Author: Cranch, Richard
Recipient: Adams, John
Date: 1780-04-26

Richard Cranch to John Adams

[salute] Dear Brother

I have this Moment heard of an Oportunity of writing a line to you by Coll. Tyler of this Town who sets out this Day from hence and is going in a Vessel bound to France from New London.1 I would in the first Place (to fore-close Anxiety) inform you that your Wife and Children, your Mother, Brother &c. are well.
Mr. Partridge is return'd from Congress last Week—brings no News of importance. Genl. Hancock and Genl. Ward are not yet set out for Congress. Mr. Adams, it is said, will soon set out for Philadelphia.2 We have no News from Charlestown, South Carolina, later than the 22d of March, when the Inhabitants were in good Spirits, had got the Works in the Town in good order, and their out-works, for preventing the Enemy's approach, so strong that they were in no great apprehen• { 326 } sion of their succeeding in their Attempt on that Place. The storm that overtook the Enemy's Fleet after they left N: York, was very Providential. The Loss of their Cavalry and Warlike Stores was very great, but the Delay of their Attack upon Charlestown by that means for so long a Time, was of unspeakable Advantage to the State of S. Carolina and to the Town of Charlestown in particular, as by that means they had time to compleat their Works and collect Forces from distant Parts to defend them.

******

_SHORT EXERCISE 1_
Please write out again the records from the line containing "icon labelled 税务机构" through the line containing "tap(451, 410)", requests included, shifting every coordinate in the answers up by 110.

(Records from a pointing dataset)
******

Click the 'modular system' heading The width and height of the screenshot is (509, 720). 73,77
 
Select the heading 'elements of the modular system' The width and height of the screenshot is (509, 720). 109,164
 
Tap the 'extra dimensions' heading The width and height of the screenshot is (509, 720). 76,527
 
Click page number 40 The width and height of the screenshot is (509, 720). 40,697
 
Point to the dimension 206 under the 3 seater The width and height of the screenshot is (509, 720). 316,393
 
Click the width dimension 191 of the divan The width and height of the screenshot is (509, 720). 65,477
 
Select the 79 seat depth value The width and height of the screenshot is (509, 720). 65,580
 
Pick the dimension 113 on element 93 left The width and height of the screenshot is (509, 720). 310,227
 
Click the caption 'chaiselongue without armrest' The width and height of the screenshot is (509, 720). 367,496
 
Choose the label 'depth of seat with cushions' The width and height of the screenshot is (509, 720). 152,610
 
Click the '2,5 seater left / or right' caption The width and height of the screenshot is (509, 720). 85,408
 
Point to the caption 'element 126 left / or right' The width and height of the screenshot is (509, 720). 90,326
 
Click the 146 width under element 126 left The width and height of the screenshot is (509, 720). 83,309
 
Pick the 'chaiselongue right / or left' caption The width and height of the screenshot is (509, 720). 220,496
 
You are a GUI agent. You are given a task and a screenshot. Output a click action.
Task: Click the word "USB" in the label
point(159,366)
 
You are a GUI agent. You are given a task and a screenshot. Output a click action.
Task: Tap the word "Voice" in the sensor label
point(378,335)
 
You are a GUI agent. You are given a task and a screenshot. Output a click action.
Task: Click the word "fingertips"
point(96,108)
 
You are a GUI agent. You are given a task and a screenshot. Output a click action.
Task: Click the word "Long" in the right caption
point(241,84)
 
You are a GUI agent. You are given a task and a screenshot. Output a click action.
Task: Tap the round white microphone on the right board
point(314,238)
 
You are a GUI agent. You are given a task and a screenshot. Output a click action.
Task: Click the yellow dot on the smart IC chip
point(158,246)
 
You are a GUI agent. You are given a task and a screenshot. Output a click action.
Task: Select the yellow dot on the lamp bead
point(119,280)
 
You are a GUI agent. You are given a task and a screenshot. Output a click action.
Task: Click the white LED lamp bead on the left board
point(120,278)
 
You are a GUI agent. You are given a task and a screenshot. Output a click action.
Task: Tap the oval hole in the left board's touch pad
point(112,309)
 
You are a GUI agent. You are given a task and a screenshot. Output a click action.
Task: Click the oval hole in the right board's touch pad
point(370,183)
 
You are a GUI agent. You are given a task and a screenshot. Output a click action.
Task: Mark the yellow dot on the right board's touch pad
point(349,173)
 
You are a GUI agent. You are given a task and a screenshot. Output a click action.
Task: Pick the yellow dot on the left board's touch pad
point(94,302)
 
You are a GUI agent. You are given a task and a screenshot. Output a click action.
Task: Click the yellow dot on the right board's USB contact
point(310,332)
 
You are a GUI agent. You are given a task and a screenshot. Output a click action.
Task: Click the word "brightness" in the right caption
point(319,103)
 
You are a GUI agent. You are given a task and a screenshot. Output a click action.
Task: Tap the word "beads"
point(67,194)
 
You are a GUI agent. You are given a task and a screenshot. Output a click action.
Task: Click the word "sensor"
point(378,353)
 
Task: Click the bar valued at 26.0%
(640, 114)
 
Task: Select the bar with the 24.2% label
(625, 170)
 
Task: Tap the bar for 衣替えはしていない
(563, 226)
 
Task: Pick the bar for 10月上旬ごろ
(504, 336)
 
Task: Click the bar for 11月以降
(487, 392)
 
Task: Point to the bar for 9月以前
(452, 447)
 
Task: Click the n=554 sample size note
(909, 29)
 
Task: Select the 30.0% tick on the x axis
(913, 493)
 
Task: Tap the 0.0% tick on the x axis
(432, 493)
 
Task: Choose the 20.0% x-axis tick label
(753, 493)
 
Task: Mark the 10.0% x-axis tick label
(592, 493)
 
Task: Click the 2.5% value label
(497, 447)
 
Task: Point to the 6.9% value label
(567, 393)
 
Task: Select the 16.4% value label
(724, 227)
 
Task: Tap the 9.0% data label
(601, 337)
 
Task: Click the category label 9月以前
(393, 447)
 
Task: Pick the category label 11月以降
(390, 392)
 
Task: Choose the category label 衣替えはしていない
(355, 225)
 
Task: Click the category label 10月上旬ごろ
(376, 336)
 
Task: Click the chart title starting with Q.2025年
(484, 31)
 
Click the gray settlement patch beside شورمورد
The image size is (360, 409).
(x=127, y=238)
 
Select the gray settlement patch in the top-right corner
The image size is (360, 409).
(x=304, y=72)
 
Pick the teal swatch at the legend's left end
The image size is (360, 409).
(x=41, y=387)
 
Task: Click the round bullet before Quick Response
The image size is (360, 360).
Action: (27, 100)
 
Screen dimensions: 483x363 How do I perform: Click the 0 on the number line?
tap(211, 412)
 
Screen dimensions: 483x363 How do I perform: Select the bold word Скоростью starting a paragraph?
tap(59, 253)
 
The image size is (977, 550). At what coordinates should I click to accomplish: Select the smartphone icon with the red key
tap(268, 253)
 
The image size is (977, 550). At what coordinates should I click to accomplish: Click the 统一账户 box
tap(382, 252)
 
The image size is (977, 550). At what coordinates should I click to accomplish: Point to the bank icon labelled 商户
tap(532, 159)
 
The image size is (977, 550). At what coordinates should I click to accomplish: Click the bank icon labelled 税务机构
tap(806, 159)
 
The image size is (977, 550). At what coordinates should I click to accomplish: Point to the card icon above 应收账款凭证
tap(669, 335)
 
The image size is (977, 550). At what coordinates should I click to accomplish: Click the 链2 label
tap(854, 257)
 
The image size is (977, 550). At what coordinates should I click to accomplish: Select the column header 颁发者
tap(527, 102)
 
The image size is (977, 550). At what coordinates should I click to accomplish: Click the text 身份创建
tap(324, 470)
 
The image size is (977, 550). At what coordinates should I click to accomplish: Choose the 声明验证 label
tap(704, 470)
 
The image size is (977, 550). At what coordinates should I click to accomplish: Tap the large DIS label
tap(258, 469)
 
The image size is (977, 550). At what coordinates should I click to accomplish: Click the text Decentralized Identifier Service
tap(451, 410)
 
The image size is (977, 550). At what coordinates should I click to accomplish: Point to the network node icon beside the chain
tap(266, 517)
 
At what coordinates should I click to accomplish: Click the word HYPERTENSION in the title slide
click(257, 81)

******

_SHORT EXERCISE 2_
Set down the stretch of the letter from "[salute] Dear Brother" through "Brother &c. are well." word for word.

_PROBLEM SOLUTION 1_
The image size is (977, 550). At what coordinates should I click to accomplish: Click the bank icon labelled 税务机构
tap(916, 269)
 
The image size is (977, 550). At what coordinates should I click to accomplish: Point to the card icon above 应收账款凭证
tap(779, 445)
 
The image size is (977, 550). At what coordinates should I click to accomplish: Click the 链2 label
tap(964, 367)
 
The image size is (977, 550). At what coordinates should I click to accomplish: Select the column header 颁发者
tap(637, 212)
 
The image size is (977, 550). At what coordinates should I click to accomplish: Click the text 身份创建
tap(434, 580)
 
The image size is (977, 550). At what coordinates should I click to accomplish: Choose the 声明验证 label
tap(814, 580)
 
The image size is (977, 550). At what coordinates should I click to accomplish: Tap the large DIS label
tap(368, 579)
 
The image size is (977, 550). At what coordinates should I click to accomplish: Click the text Decentralized Identifier Service
tap(561, 520)

_PROBLEM SOLUTION 2_
[salute] Dear Brother

I have this Moment heard of an Oportunity of writing a line to you by Coll. Tyler of this Town who sets out this Day from hence and is going in a Vessel bound to France from New London.1 I would in the first Place (to fore-close Anxiety) inform you that your Wife and Children, your Mother, Brother &c. are well.